Tout s’expliquerait économiquement. «La Sécurité sociale doit répondre aux accidents de la vie», mais «la vieillesse n’en est pas un», disait Jean-François Mattei, ancien ministre de Santé. Il s’ensuit que «les économies réalisées au détriment du bien-être des vieux dans les hôpitaux et dans les maisons de retraite, gérés comme des entreprises à but lucratif, ne sont pas perçues comme des formes de maltraitance». Les auteurs, eux, parlent d’un «génocide silencieux perpétré grâce aux incohérences et aux maltraitances» qui font tous les ans «plus de morts que la canicule» de 2003.
«Nous ne jetons pas l’opprobre sur l’ensemble des établissements, nous dénonçons simplement une atmosphère d’ensemble, explique au “Quotidien” le Pr Jacques Soubeyrand, 64 ans, pour qui l’absence de politique définie en gériatrie, épinglée à deux reprises par la Commission européenne, «ouvre la porte à des dérives». «Dans le service de médecine interne et de gériatrie que je dirige à l’AP de Marseille, je vois arriver d’établissements privés des personnes dans un état de grave délabrement physique (avec des escarres profondes) , psychologique et moral, que nous requinquons avec des moyens très limités et beaucoup d’investissement des personnels, avant de les renvoyer là d’où ils viennent, au grand dam de leurs familles.»
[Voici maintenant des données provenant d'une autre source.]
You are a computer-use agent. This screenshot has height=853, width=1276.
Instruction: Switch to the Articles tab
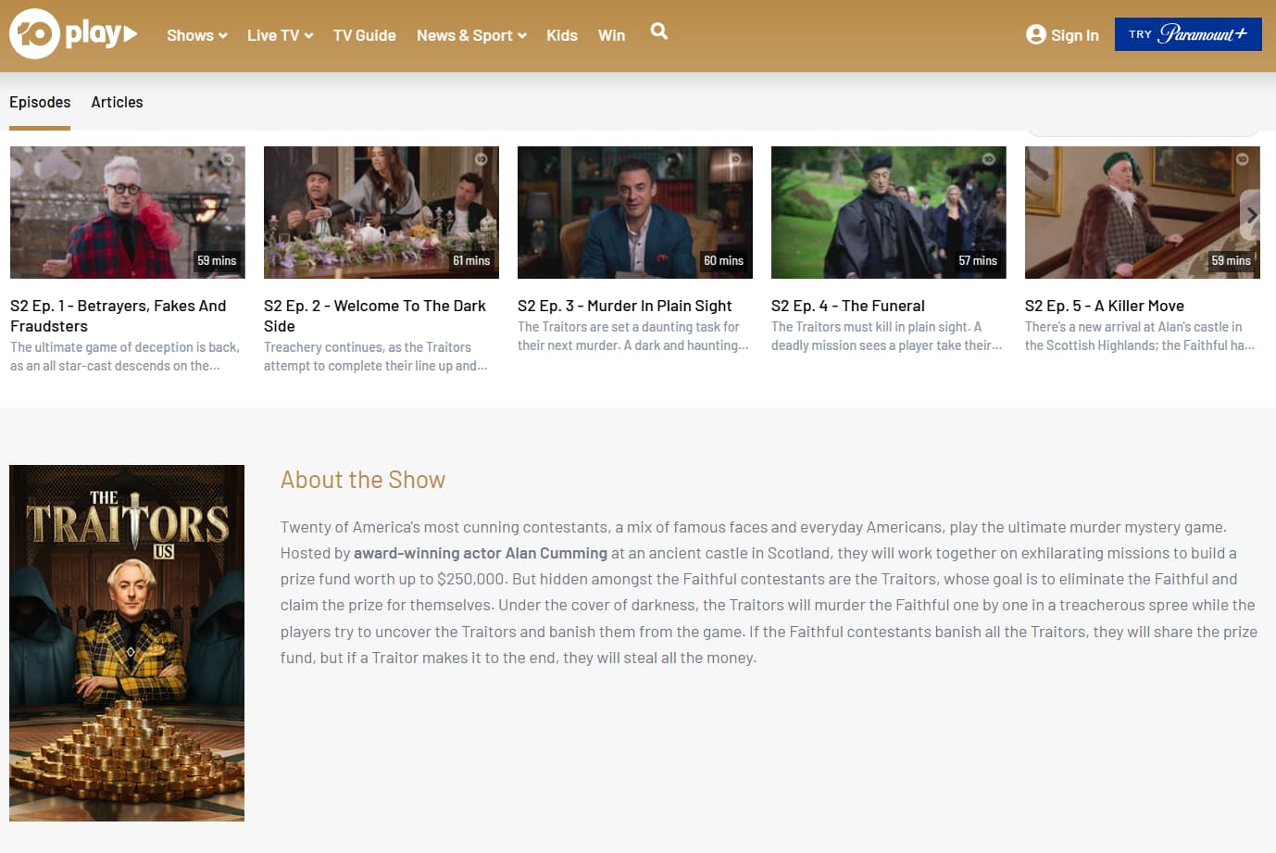coord(117,102)
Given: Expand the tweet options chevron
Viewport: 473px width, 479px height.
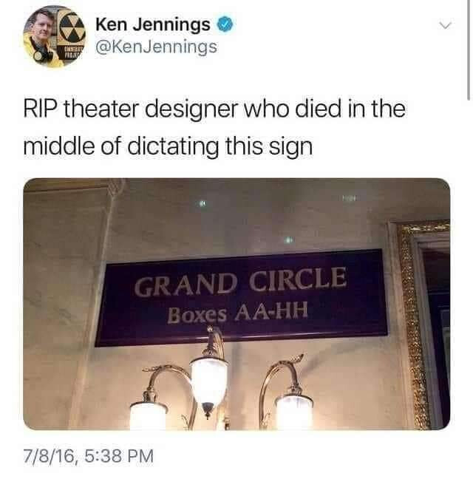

«Le marché gérontologique est une manne, il devrait représenter 30milliards d’euros pour 2020.Déjà, la marchandisation de la personne âgée est en place», observe le gériatre . Des délocalisations des patients seraient même dans l’air du temps. En Allemagne, un projet prévoit d’envoyer en Hongrie les malades à un stade avancé d’Alzheimer, le personnel local y coûte moins cher. «Je me devais de tirer la sonnette d’alarme et, en tant que professeur de médecine, j’ai la responsabilité de ne pas raconterdes histoires», insiste le Pr Soubeyrand, qui a abandonné ses droits d’auteur. «Un changement de direction n’est possible que s’il y a une volonté politique, conclut-il. Il faut prendre des mesures de salubrité, tant économiques que sociales, pour que nos anciens fassent l’objet d’une prise en charge qui leur assure une fin de vie digne et sereine.» Et sans gériatres en nombre suffisant*** – «la spécialité apparaît tellement peu glamour (qu’ils) sont deux fois moins nombreux que les chirurgiens esthétiques»– à quoi bon devenir vieux, puisque que la vieillesse conduit inéluctablement à la maison d’hébergement du coin ou à l’hôpital le plus proche.
* " On tue les vieux ", de Christophe Fernadez, de Thierry Pons, de Dominique Prédali, du Pr Jacques Soubeyrand, Fayard, 270 pages, 19 euros.
** Tél. 0.800.020.528,www.afpap.org*** Sans oublier les personnels, comme les aides-soignants, dont les effectifs ont été divisés par trois en vingt ans.